Some of the symptoms vary from person to person, but the first signs indicate sudden swelling of the joints or the following!
- A pinching or stabbing pain
- Sudden redness
- Inflammation of the joints
- A mild fever
For chronic sufferers, some have resorted to drugs to lower their uric acid, which means they will be taking it for the rest of their lives.
Your "Check Engine Light" is On, My Friend!
Whatever method a person uses to control or prevent gout from attacking, the condition of uric acid is a "check engine light" coming from the body itself. A gout attack is an extremely painful way of notifying the individual there is a problem in the body's metabolism and circulation.
Having gout means that an individual's overall health is in question and the person lacks a balanced diet and some form of exercise. If you are overweight, try to lose weight. If your diet is bad and filled with purine-rich foods, it's time to start omitting those foods, and eating healthy.

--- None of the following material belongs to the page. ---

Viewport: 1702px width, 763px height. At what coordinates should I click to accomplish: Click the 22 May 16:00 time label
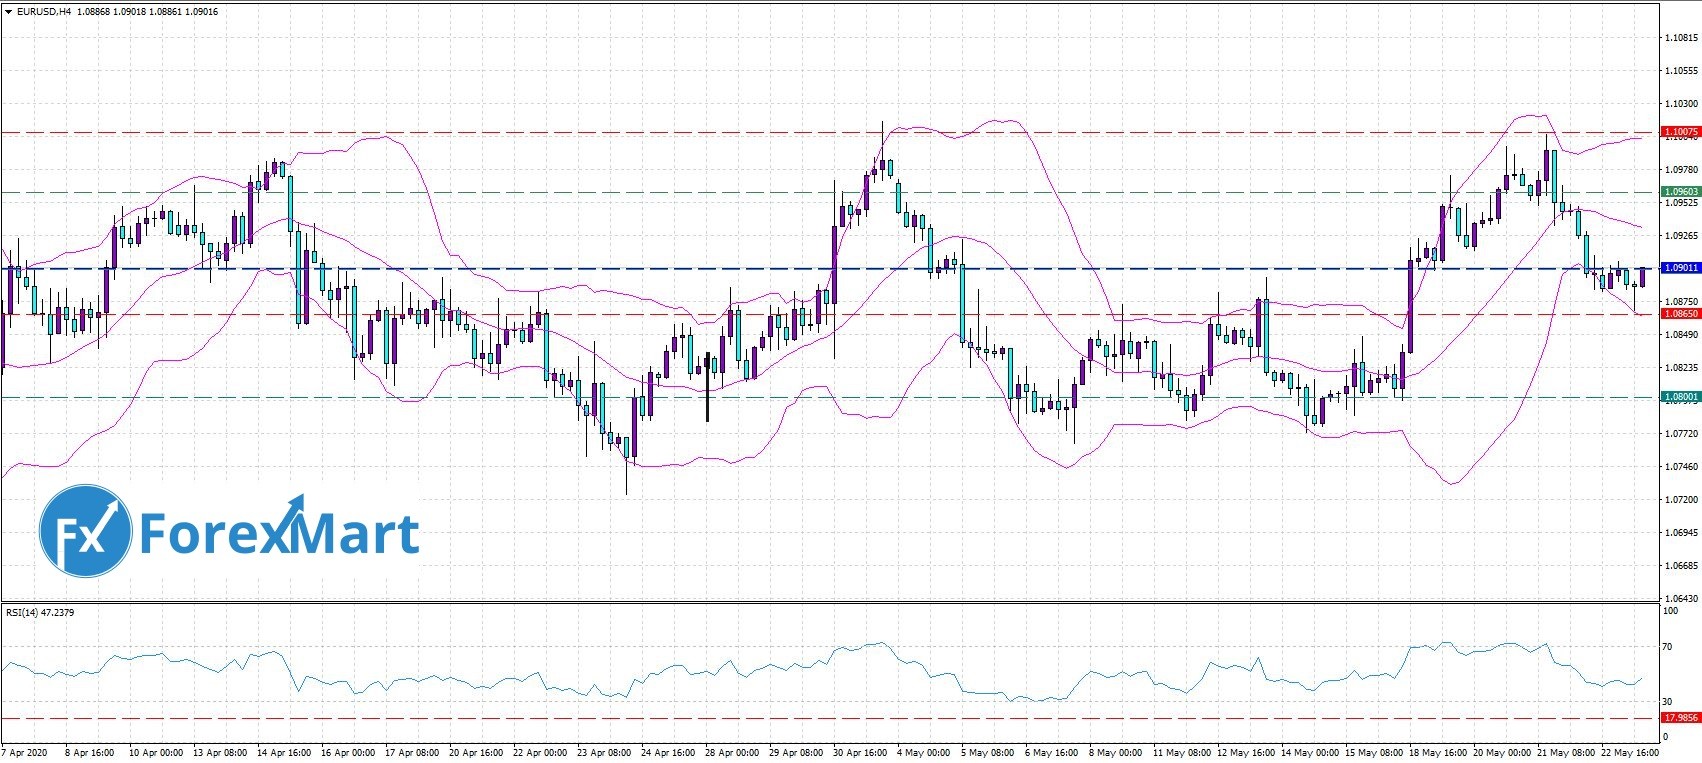pyautogui.click(x=1631, y=752)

The Mayo Clinic recommends that sufferers limit the following:
- Meat, poultry, and fish
- Cut back on fats
- Foods with high fructose syrups
- Cut back or avoid alcohol
- Complex carbohydrates (whole grains, fruits and vegetables, legumes, etc.,)
- Low-fat or fat-free dairy products
- Drink lots of fluids, particularly water
Controlling the disease takes a lot of discipline for gout sufferers. The pain from this disease is enough for most people to exorcise caution with the foods they eat.
After every attack, a painful lesson is always learned.
I know too many people, who couldn't resist their favorite foods that would cause an attack, but went ahead and ate it anyway. Those are the ones, who call in sick the next day, and talk about the excruciating pain that left them crippled in their homes. Friends have told me how they had to crawl to get from one room to another. Even the strongest men I know admitted that they cried like babies trying to endure the pain.
These experiences may sound funny but to Asian sufferers, gout is NOT a laughing matter.